**Problem requirements**
Quote word for word from the line holding "Where should I click to: Share" to the last line below, including both, and omit any pictures.

**The input**

Content starts

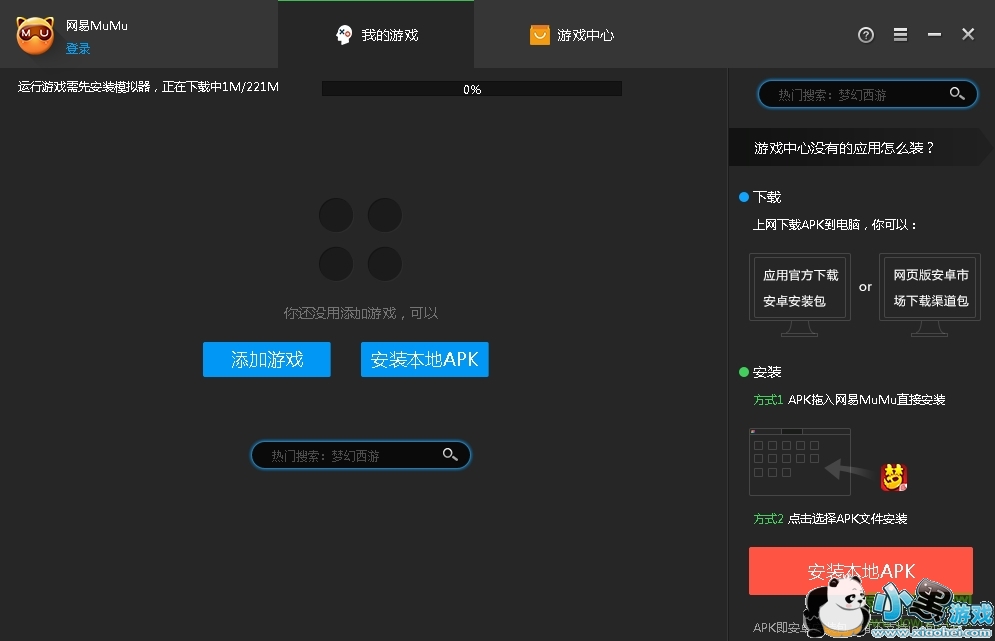Click the magnifier in the center search bar
Screen dimensions: 995x641
click(x=450, y=455)
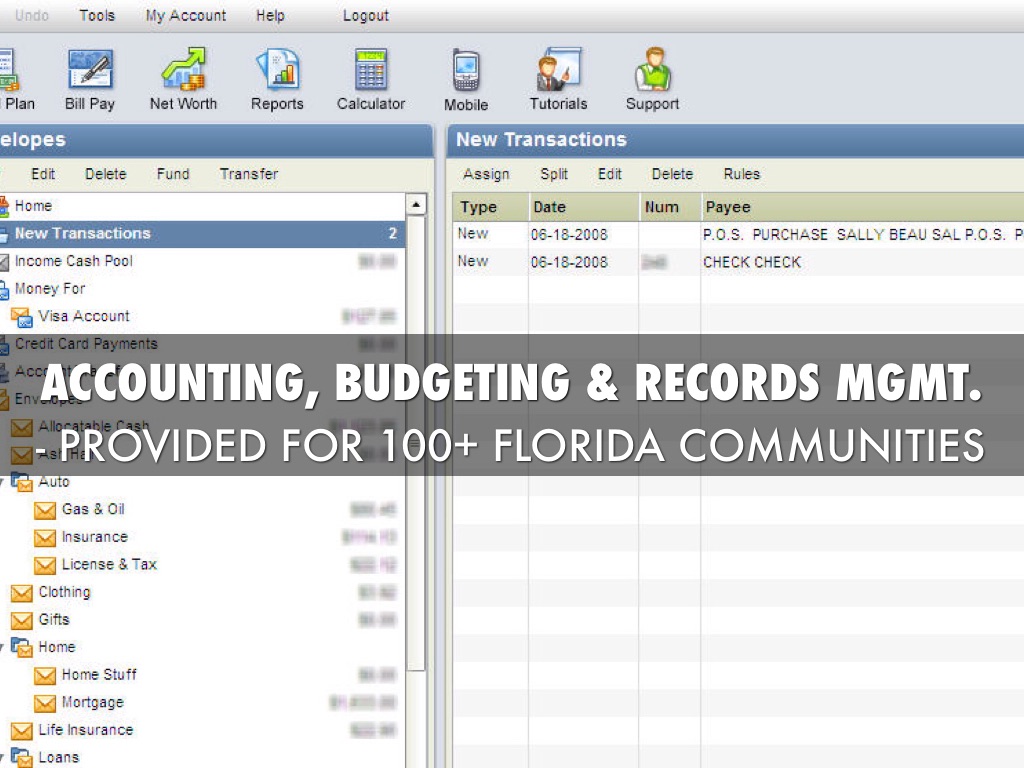
Task: Collapse the Auto envelope group
Action: coord(3,482)
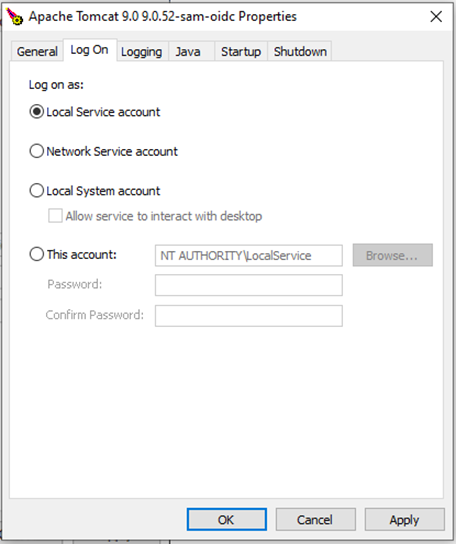
Task: Apply the service settings
Action: coord(404,519)
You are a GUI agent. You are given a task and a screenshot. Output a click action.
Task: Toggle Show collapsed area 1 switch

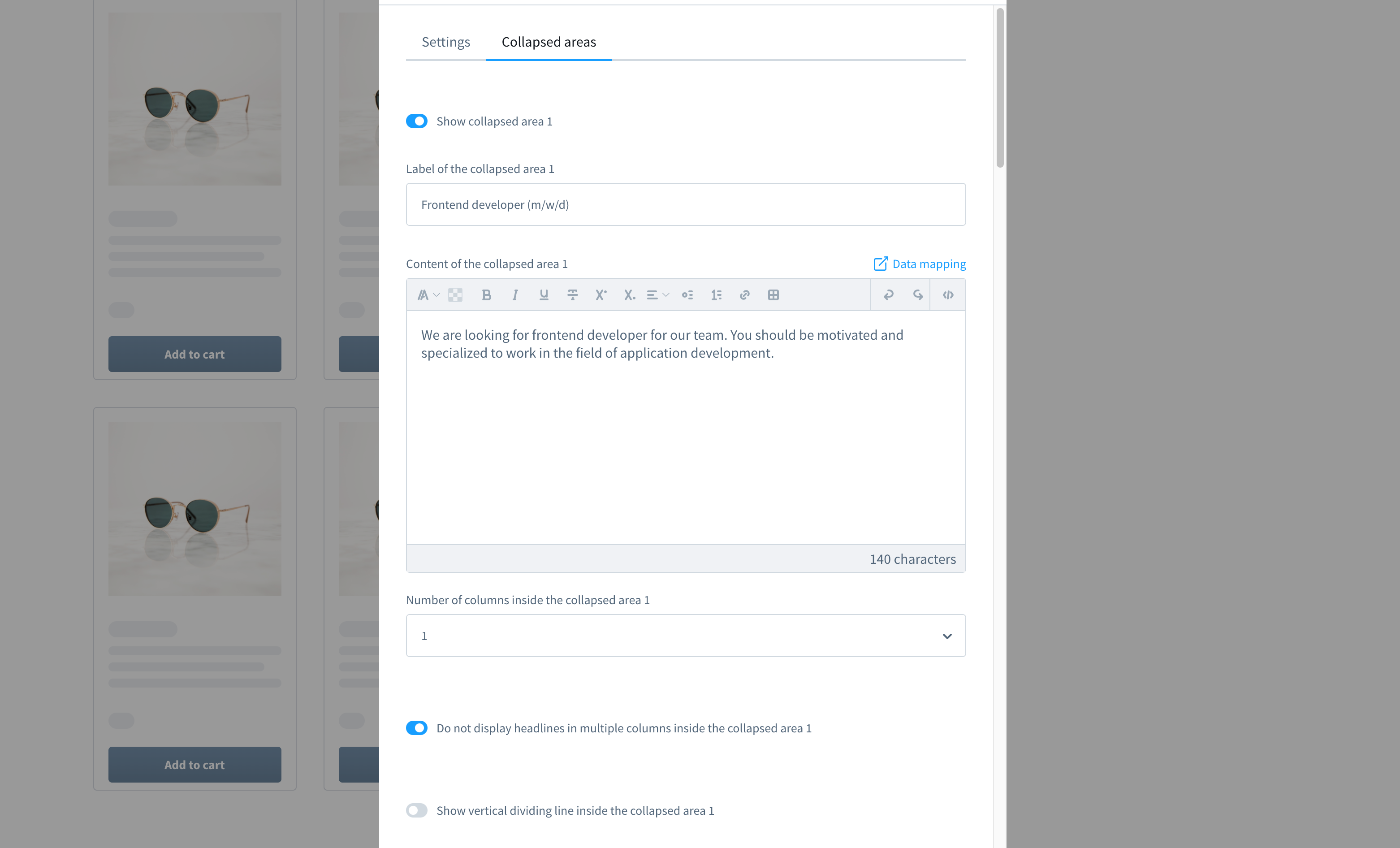417,121
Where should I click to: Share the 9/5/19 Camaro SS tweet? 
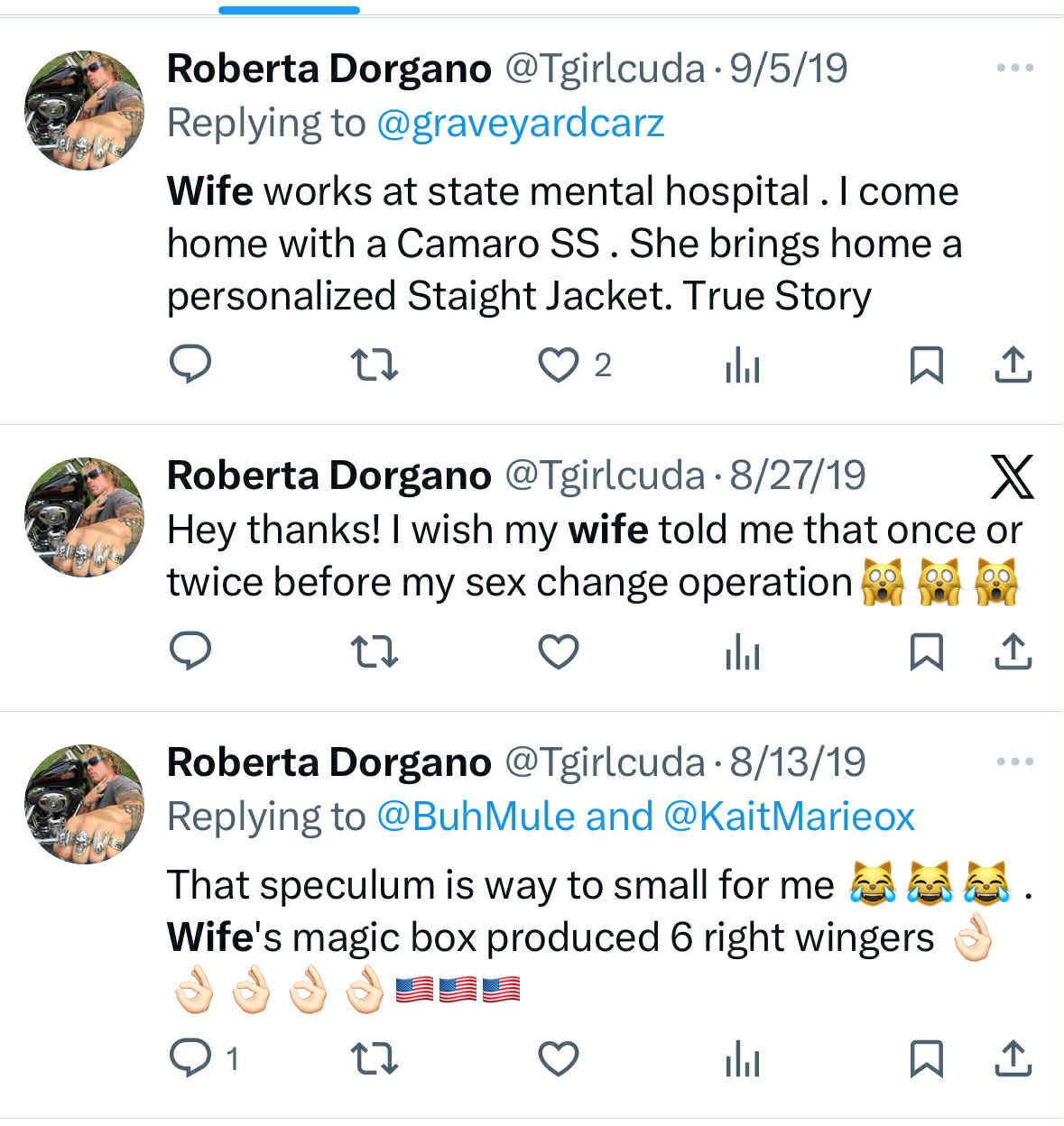click(1013, 365)
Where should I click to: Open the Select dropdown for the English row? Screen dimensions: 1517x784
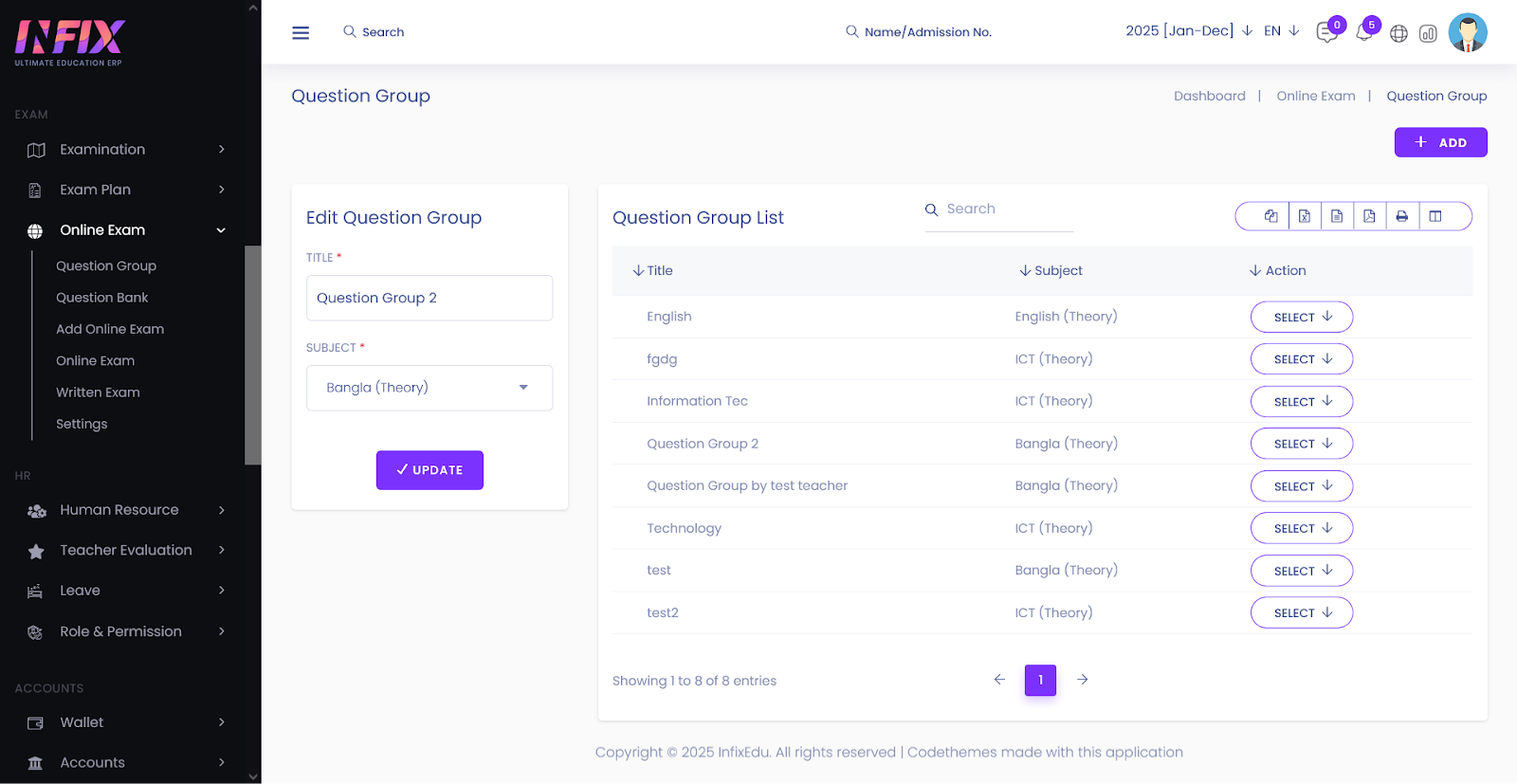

Content ends

**Solved exercise**
Where should I click to: Share the 9/5/19 Camaro SS tweet? 
click(1013, 365)
Where should I click to: Open the Select dropdown for the English row? Screen dimensions: 1517x784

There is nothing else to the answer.